Anti-Venom Production

An estimated 5.4 million people worldwide are bitten by snakes annually, resulting in millions of amputations, other permanent disabilities, and even death. In the tropical and subtropical nations of Africa, Asia, and Latin America, snake bites are a neglected health issue. Venoming most affects agricultural families in poor rural communities, where health care is not readily available—and if it is, it is extremely expensive with sparse medical resources. The increase in innovations regarding the manufacture of anti-venom, specifically in biotechnology, has the potential to help this tropical disease. 

Venom: 

Bites by venomous snakes initially cause tissue injury with pain, redness, and blistering being observed. In severe cases, it can then manifest into neuromuscular paralysis, acute kidney injury, and cardiovascular collapse, among many others. Medical emergencies involving irreversible kidney failure and severe tissue destruction lead to necessary amputations that cause permanent disability. Children are known to suffer more severe effects and are more likely to pass away from their injuries due to their smaller body mass. 

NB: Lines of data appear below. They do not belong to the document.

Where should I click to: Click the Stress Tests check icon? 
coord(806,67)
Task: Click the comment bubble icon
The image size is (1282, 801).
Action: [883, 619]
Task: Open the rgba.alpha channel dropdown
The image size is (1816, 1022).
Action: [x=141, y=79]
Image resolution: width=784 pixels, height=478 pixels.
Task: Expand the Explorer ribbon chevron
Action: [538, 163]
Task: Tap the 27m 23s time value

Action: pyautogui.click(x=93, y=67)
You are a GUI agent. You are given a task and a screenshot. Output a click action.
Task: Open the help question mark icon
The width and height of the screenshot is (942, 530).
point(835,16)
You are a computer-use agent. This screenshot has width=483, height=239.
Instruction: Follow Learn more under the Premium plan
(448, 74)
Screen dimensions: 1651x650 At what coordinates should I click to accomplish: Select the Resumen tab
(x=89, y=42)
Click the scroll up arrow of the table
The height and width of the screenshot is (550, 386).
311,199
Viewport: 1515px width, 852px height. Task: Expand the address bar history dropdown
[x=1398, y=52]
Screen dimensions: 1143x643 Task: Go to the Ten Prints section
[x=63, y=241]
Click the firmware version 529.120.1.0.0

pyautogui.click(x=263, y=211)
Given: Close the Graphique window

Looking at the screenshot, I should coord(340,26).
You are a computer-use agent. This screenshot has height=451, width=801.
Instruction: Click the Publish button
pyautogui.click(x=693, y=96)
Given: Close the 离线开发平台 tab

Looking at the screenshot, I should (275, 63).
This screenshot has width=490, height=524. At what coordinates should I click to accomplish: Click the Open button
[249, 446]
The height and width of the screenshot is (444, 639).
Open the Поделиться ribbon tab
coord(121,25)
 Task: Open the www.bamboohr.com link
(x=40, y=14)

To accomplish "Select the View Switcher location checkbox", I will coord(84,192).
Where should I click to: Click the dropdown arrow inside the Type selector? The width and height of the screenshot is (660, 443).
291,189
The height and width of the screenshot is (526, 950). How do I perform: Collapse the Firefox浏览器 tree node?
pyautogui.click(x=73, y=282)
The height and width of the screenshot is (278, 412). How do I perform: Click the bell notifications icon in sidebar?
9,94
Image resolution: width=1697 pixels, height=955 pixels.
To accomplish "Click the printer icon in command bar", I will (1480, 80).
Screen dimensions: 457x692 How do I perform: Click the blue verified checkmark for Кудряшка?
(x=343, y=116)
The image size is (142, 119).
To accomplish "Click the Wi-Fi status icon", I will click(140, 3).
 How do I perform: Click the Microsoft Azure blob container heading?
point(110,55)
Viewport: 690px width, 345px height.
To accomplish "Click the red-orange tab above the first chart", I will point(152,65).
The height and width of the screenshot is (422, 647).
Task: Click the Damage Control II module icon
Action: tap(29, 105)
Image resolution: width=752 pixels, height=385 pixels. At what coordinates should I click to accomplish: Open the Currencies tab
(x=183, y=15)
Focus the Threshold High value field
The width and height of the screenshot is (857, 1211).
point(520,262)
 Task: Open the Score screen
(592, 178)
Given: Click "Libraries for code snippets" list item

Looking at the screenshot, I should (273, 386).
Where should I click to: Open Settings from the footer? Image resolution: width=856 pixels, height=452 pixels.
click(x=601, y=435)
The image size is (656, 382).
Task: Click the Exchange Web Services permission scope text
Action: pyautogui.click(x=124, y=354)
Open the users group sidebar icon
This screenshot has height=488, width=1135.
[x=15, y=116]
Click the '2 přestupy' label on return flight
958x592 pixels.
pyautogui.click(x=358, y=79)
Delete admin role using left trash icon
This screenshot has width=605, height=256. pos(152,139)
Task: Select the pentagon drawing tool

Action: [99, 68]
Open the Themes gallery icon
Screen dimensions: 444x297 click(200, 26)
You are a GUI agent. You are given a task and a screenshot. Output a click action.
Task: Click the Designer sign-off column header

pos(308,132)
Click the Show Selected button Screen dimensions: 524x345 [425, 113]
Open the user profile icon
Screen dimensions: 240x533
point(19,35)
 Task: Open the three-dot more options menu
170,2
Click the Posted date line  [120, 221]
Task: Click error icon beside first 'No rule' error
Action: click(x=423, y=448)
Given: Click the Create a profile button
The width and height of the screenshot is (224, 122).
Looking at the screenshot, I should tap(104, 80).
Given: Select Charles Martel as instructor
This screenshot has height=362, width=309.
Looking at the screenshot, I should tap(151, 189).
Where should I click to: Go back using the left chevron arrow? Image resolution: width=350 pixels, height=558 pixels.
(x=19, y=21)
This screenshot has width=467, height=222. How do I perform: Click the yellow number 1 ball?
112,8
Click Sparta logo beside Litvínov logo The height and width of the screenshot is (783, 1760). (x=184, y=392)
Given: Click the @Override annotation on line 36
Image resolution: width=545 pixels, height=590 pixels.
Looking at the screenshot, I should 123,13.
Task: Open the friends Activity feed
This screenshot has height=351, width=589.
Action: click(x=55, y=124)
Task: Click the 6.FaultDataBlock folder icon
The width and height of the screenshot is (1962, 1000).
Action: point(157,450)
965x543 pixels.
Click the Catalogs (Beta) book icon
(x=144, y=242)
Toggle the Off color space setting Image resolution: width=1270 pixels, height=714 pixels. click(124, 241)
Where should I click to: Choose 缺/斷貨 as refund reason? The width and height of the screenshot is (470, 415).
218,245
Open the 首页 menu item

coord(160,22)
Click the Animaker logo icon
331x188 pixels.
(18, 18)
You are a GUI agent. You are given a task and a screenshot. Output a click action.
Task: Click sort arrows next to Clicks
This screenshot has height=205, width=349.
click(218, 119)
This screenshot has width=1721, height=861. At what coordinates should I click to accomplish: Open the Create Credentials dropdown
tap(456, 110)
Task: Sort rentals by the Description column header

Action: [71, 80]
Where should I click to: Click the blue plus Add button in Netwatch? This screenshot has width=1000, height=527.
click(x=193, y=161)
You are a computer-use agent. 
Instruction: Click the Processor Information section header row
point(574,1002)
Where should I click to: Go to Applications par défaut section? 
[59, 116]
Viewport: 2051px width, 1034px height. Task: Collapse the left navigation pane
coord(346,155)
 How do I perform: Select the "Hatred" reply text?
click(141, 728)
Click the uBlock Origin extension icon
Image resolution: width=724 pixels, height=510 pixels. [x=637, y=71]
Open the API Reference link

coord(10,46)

Anti-venom Production and Issues: 

Anti-venom is traditionally produced by milking varieties of venomous species. Small doses of this venom are injected into animals like horses, rabbits, sheep, and dogs, as they can naturally produce antibodies to the venom. These antibodies can then be harvested by taking the blood from the animals for it to be fragmented and purified for commercial use. Finally, when injected into an infected patient, the antibodies will bind to the venom and neutralize it. However, there is a significant challenge in the production of antivenom that stems from the lack of adequate information and resources. The manufacture of antivenom is a time-consuming and expensive process, in which the few countries that can produce quality antivenom, are not necessarily the ones with the most demand. This issue is expounded by the poor data on the number of people, types of snake bites, and distribution policies that make it difficult for manufacturers to be able to make a profit from the industry, leading to a lack of supply and therefore demand. 

BioTechnology Solutions: 

First and foremost, innovations in biotechnology can make anti-venom production easier to produce at a more cost-effective price point. One established method that could be adapted is the use of DNA immunization techniques. Instead of injecting animals with actual venom, scientists would immunize the animals with toxin-encoding DNA to mimic and then produce the antibodies. Another identified method has to do with the replacement of the antibodies with recombinant human versions. This method of producing pharmaceutical products through cell cultivation in fermentation tanks has been developed and perfected in the past thirty years. Both of these innovative methods would result in lower manufacturing costs. Lower manufacturing costs would make it more profitable for pharmaceutical companies to bring lower-costing antivenoms to the market, making it a possible incentive to distribute them to rural tropic areas.